__Trecho do texto__
============
O que o Hip Hop pode mudar na vida de uma criança

A formação de um ser contestador começa na infância. A base dessa capacidade de enxergar tudo que nos cerca e rebater de forma pessoal, enxergando valores próprios e o que é imposto socialmente, é clara principalmente nesta fase.

Viver em uma favela impõe muitas situações que tiram a criança do conforto, como falta de estrutura básica para a prática de um esporte ou mesmo o básico para que consiga ter educação. Mas por outro lado, aproxima a criança a uma realidade que só quem vive naquele meio consegue aproveitar.

“Final da década de 80, uma criança, numa favela, a única certeza é que você vai ser nada” (Criolo)

A realidade de ser um jogador de futebol bate à porta, e quem nunca sonhou em ser jogador de futebol? Sair dali e dar uma casa para a mãe num lugar melhor. Esse sonho funciona até a hora que ele vê a realidade batendo à porta, até a hora que o dinheiro da condução é contado e o coleguinha da escola oferece um caminho mais fácil.

Essa falta de oportunidade e também o excesso de pressão sobre alguém que só deveria ter ‘coragem’ no desenho do cão na televisão, e não pra ser inspiração e cuidar dos irmãos, faz com que ele assuma uma responsabilidade que não cabe à sua idade, decretando assim uma pressa da vida para que um garoto ou garota assumam compromissos que não lhe cabem.

Encarando toda essa realidade de frente, nem mesmo um ser humano que já perdeu todos seus dentes de leite conseguiria não fugir disto.

E assim que se faz a influência que o RAP tem sobre as crianças. Mais do que um ritmo legal que faz elas balançarem a cabeça, mas um estilo musical que mexe com os seus mundos.

Sempre que se representa a infância em contato com o RAP, se representa repetindo as letras em alto e bom tom, todos os relatos saindo com raiva desses pequenos sobreviventes, sendo praticamente expulsos das bocas das crianças.

Não que as crianças devam reproduzir tudo que a RAP incita, não que a criança tenha capacidade de distinguir perfeitamente tudo que lhe chega aos ouvidos, mas ter numa roda de RAP o entretenimento que não lhe é oferecido. Para a criança é nada mais que um relato social, um pesar sendo exposto.

E nem todas as crianças que nascem na favela são necessariamente do RAP, RAP é um movimento, só se segue se você tem afinidade pelo que ele expõe.
============
__Tarefa proposta 1__
Responda com base no texto sobre Hip Hop e infância:
(a) Em que fase da vida, segundo o texto, começa a formação de um ser contestador?
(b) A quem o texto atribui a frase "Final da década de 80, uma criança, numa favela, a única certeza é que você vai ser nada"?
(c) O que a criança encontra numa roda de RAP, de acordo com o texto?
__Tarefa proposta 2__
Dê sequência ao texto sobre Hip Hop e infância a partir da última frase apresentada.

__Material fornecido__
============
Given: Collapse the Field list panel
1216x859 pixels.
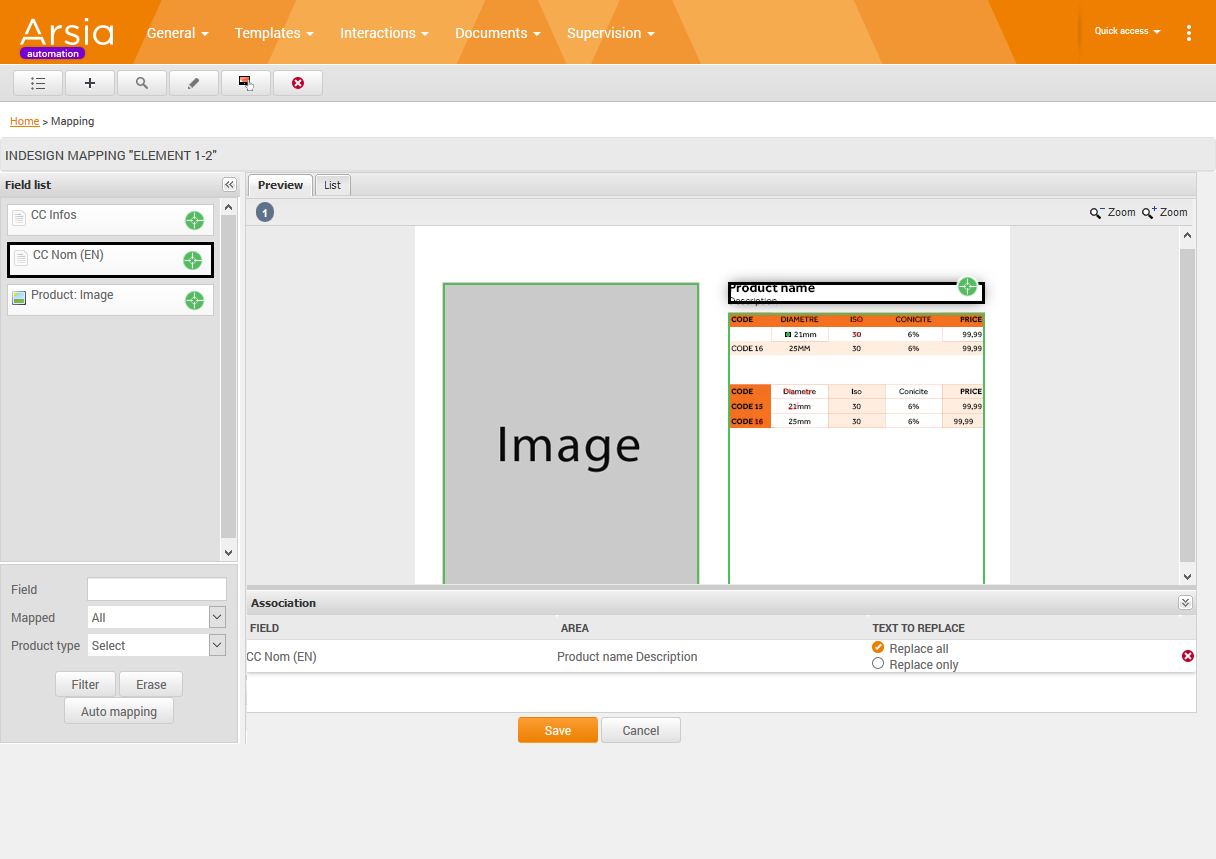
============
__Resposta correta 1__
(a) Na infância.
(b) A Criolo.
(c) O entretenimento que não lhe é oferecido.

__Resposta correta 2__
Mas viver em uma favela te expõe absolutamente a tudo que se retrata naquelas letras e te inclui neste movimento, te fazendo viver essa vida que narram as histórias, mesmo que ainda na infância.

“Se tiver um livro para uma criança da favela ler, quem tem que escrever esses livros são os próprios pais deles” (Sabotage)

As coisas mudaram, pra melhor, mas não estão ideais. A criança não tem espaço pro lazer e para a escola. A rua ainda é a principal saída, e na rua ainda existem as mesmas tentações, menores, mas ainda presente.

E ter o contato com o RAP tão na pele induz a criança e a faz viver sob o RAP. Tendo como fundo a música, sendo em carros passando, ou como seja, a cultura musical é exposta até mesmo aos ouvidos que não querem a ouvir.

É comum ouvir o relato de que o RAP fez parte da vida de muitos, sendo palavra de consolo em momentos complicados. No radinho dentro do ônibus ou de fundo na sua quebrada, a criança engole o choro ao ouvir a realidade batendo no tímpano, mas engole o ódio e segue tentando, pois sente que ser um herói para a própria mãe é o que basta.

O RAP não é prejudicial para uma criança, a quantidade de influências musicais e de relatos sociais contidos em um único som é algo que chega a ser absurdo. Cabe aos tutores ensinarem o que na letra são metáforas e o que é relato puro.

“O quê?  Cê não dizia? Seu filho quer ser preto? Há, que ironia; Cola o pôster do 2Pac ai, que tal? Que cê diz?” (Edy Rock / Mano Brown)

Como em qualquer outra arte pura e contestadora, a interpretação é pessoal. Portanto, conter uma pessoa, principalmente nesta fase, ter preconceito com qualquer movimento artístico e proibir alguém de ter contato com aquilo é cortar qualquer gosto ou habilidade que aquele ser possa vir a desenvolver.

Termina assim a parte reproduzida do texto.